Donna Leon

"Unto Us A Son is Given" 


"Your situation is always ambiguous, isn't it, Guido?," his father-in-law, Count Orazio Falier, observes of Donna Leon's soulful detective, Guido Brunetti, at the beginning of her superb 28th Brunetti novel, Unto Us A Son Is Given . 

"The world we live in makes that necessary," Brunetti presciently replies. 

Count Falier was urging his Venetian son-in-law to investigate, and preferably intervene in, the seemingly innocent plan of the Count's best friend, the elderly Gonzalo Rodr guez de Tejada, to adopt a much younger man as his son. 

Under Italian inheritance laws this man would then be heir to Gonzalo's entire fortune, a prospect Gonzalo's friends find appalling. For his part, Brunetti wonders why the old man, a close family friend, can't be allowed his pleasure in peace. 

And yet, what seems innocent on the Venetian surface can cause tsunamis beneath. Gonzalo unexpectedly, and literally, drops dead on the street, and one of his friends just arrived in Venice for the memorial service, is strangled in her hotel room--having earlier sent Gonzalo an email saying "We are the only ones who know you cannot do this," referring to the adoption. 

Now with an urgent case to solve, Brunetti reluctantly untangles the long-hidden mystery in Gonzalo's life that ultimately led to murder--a resolution that brings him way more pain than satisfaction. 

Once again, Donna Leon brilliantly plumbs the twists and turns of the human condition, reuniting us with some of crime fiction's most memorable and enduring characters.


“Beastly Things” 

The death of an inoffensive veterinarian takes Commissario Guido Brunetti once more into the heart of the human beast.
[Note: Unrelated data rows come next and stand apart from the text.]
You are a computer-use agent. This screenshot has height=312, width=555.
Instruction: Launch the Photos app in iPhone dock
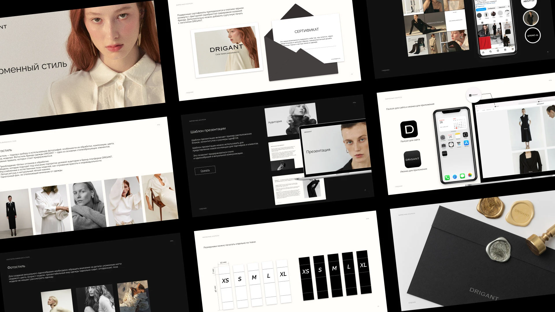click(x=470, y=175)
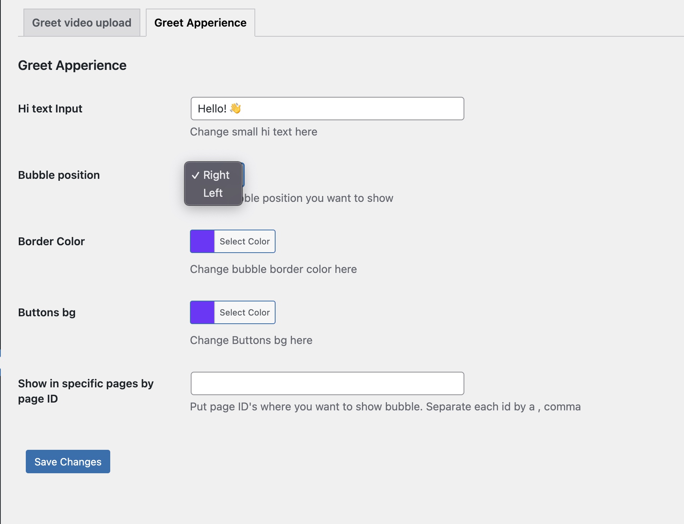
Task: Click the Greet Apperience page heading
Action: pos(72,65)
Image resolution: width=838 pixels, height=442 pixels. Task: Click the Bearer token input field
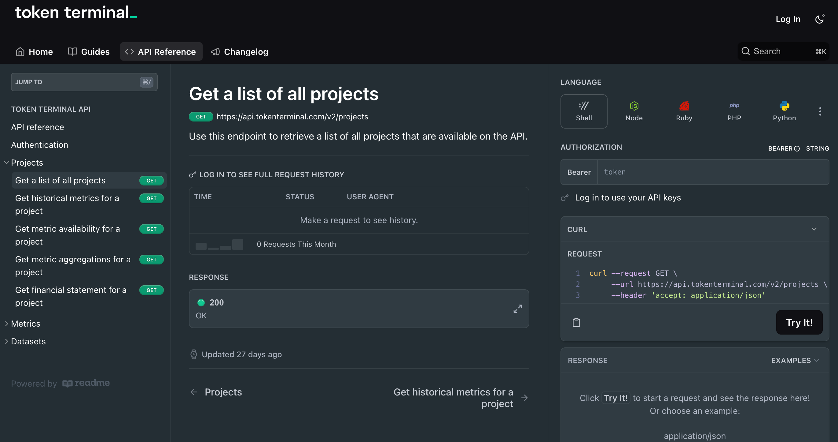(712, 172)
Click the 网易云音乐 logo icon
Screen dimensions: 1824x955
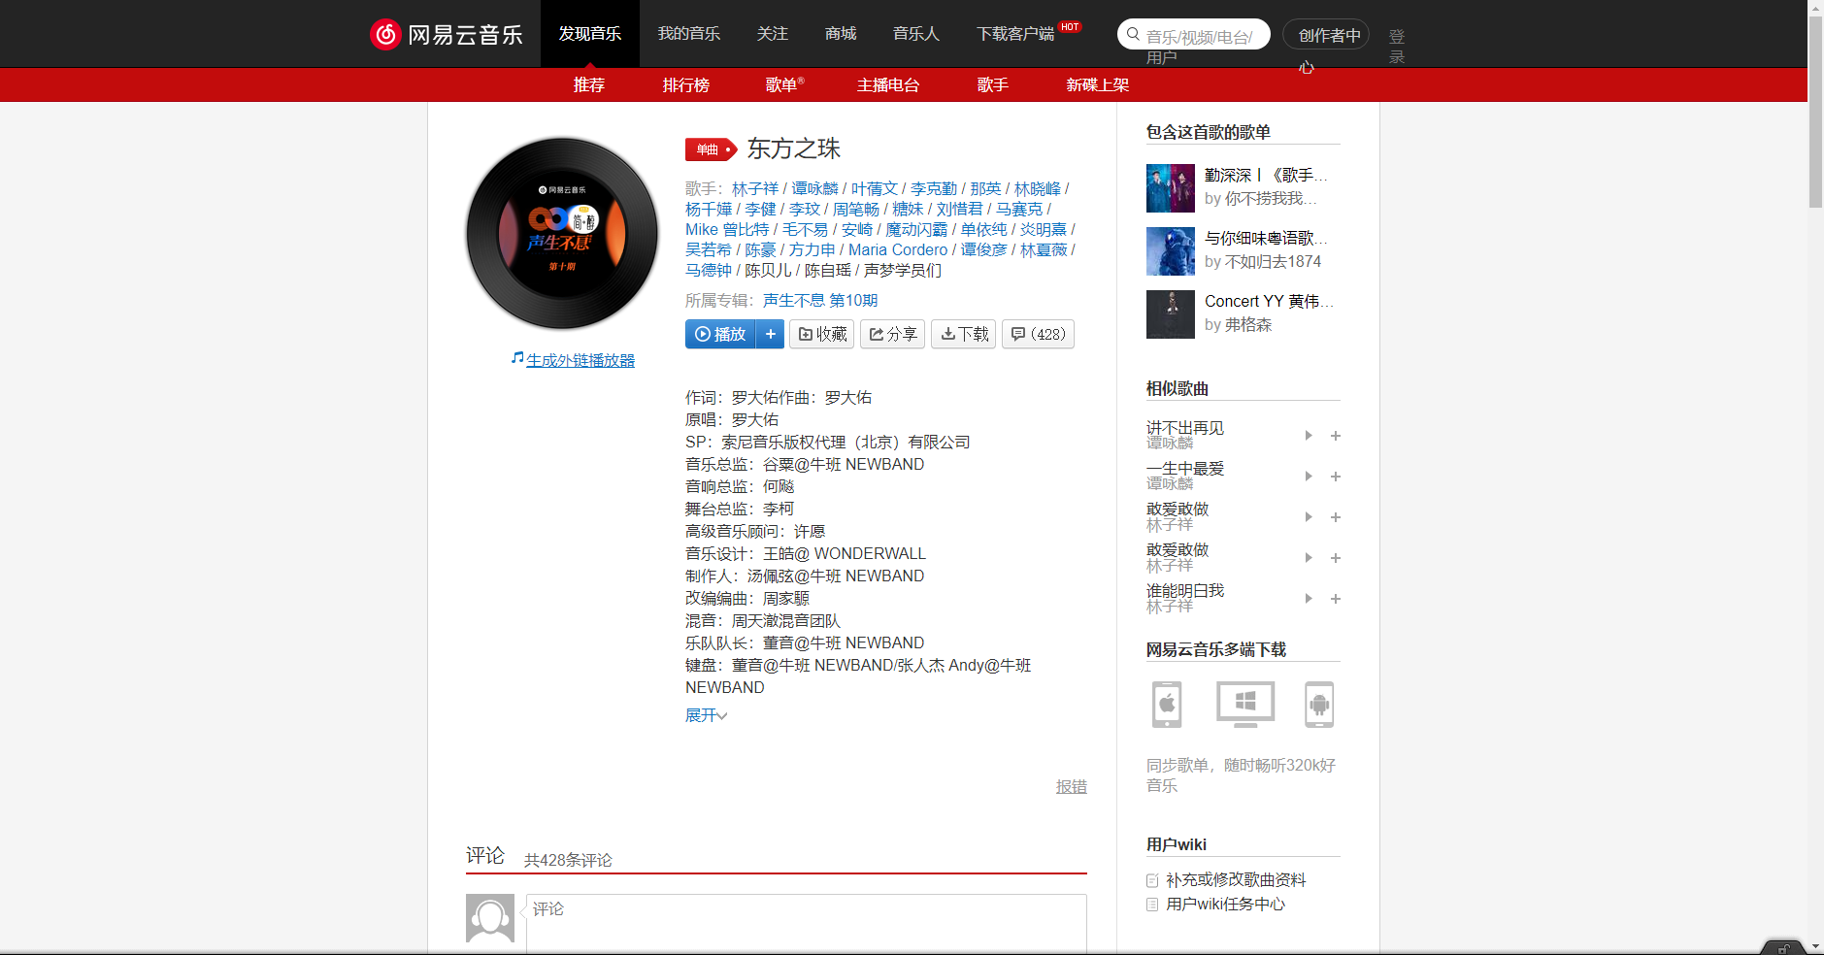(384, 33)
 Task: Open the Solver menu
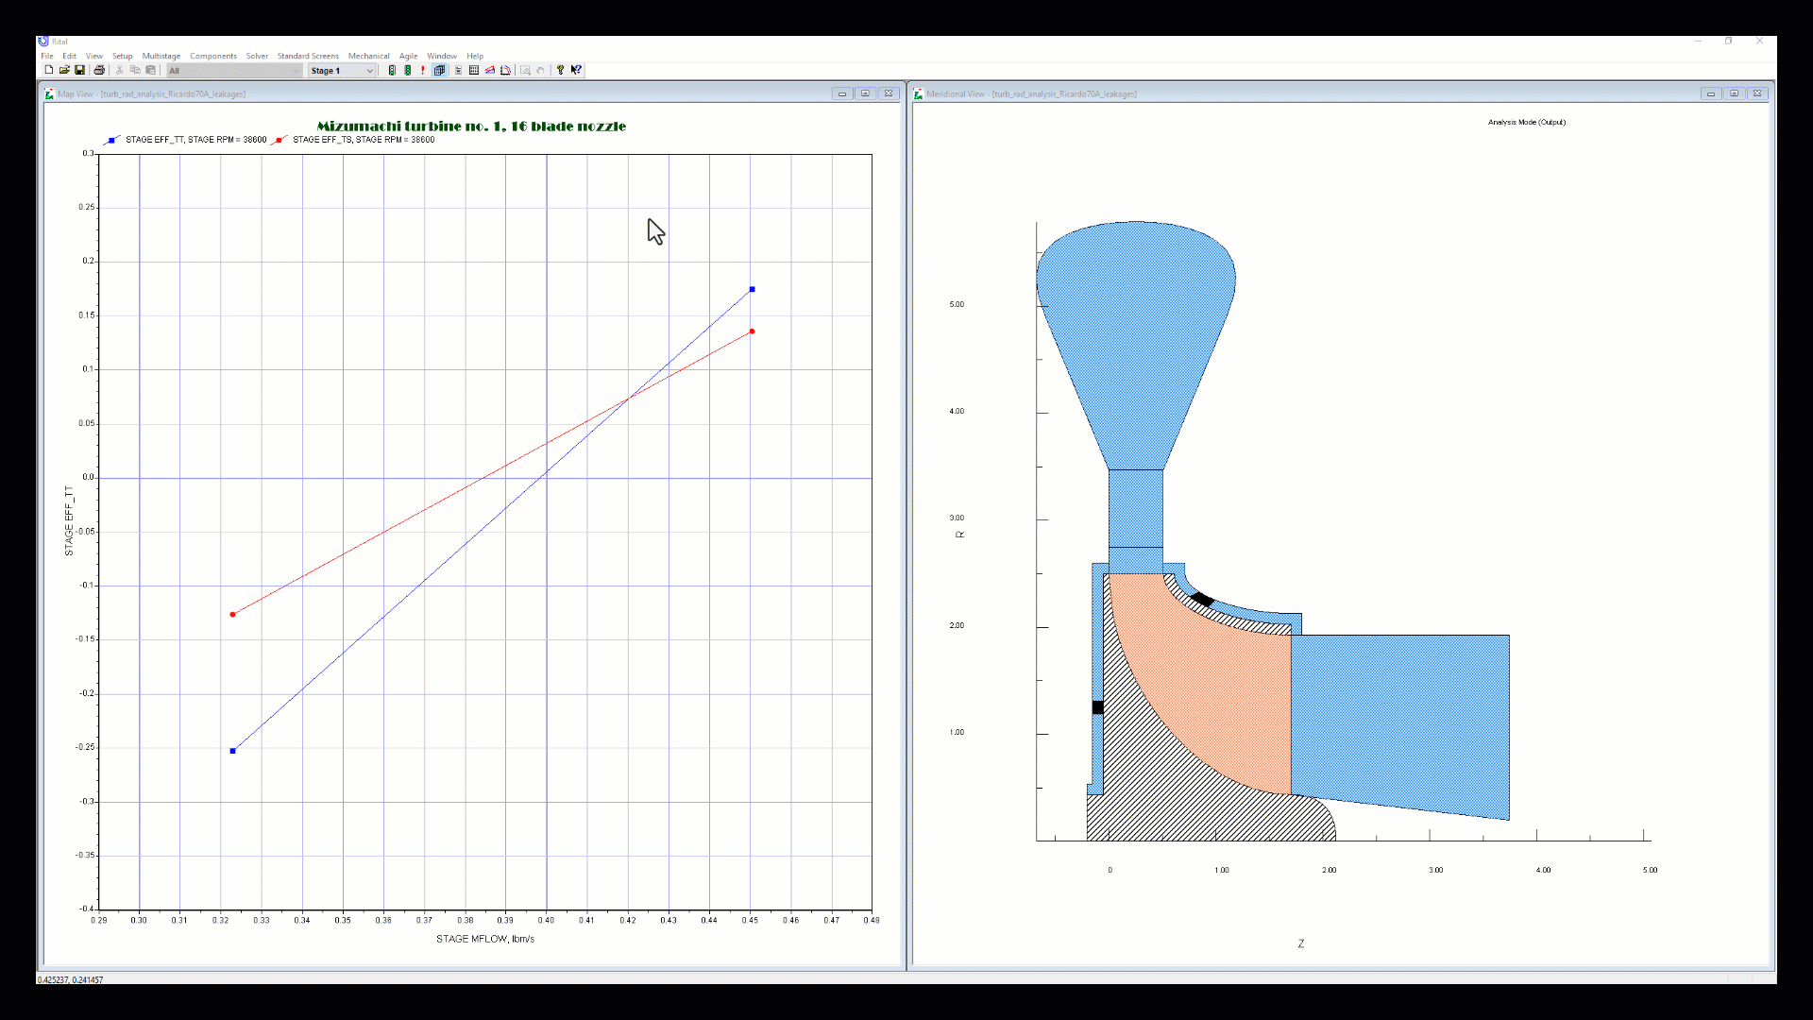click(257, 56)
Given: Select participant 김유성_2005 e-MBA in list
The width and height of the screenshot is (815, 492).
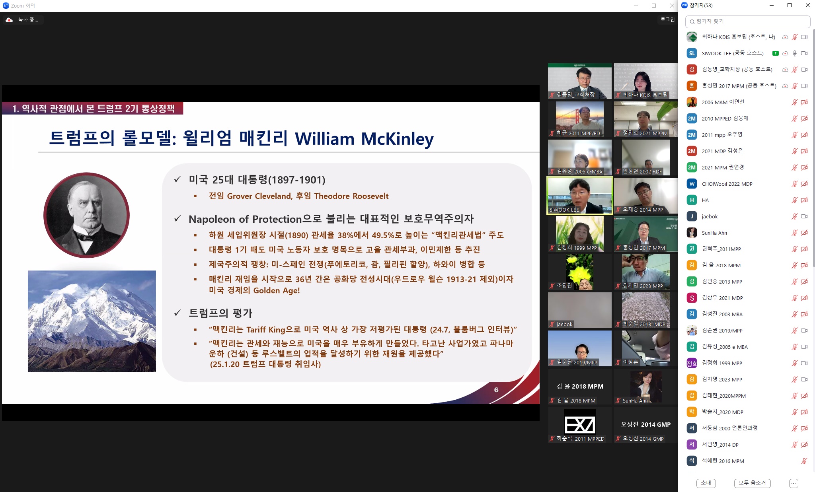Looking at the screenshot, I should [x=724, y=347].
Even after the victim is identified—and it’s a good long time before he is—the name of Dottor Andrea Nava’s killer seems less mysterious than the question of why someone, anyone, would have stabbed him in the back three times and dumped his body into a Venetian canal. 

Although he’s estranged from his wife, Anna Doni, she faints from either grief or guilt when Brunetti and his friend, Inspector Lorenzo Vianello, break the news to her. Clara Baroni, his assistant at the Clinica Amico Mio veterinary practice, can shed no light on his death. 

And although his sad little dalliance with Giulia Borelli, Director Alessandro Papetti’s assistant at the slaughterhouse where he moonlighted part time, may have threatened his marriage, it hardly seems a weighty enough motive for murder. It’s not until after a tour of the slaughterhouse brings Brunetti and Vianello up against the horrid realities behind the meat they placidly consume every day that Brunetti realizes that carcasses aren’t the most bestial presences lurking there.

Brunetti, who airily tells his wife Paola, “I don’t do ethical,” spends less time than usual (Drawing Conclusions, 2011, etc.) butting heads with his nemesis, Vice-Questore Giuseppe Patta. But his conspiratorial dealings with his omni-competent assistant Signora Elettra and his suave attempts at acting dumb while he’s questioning his few suspects are equally rewarding.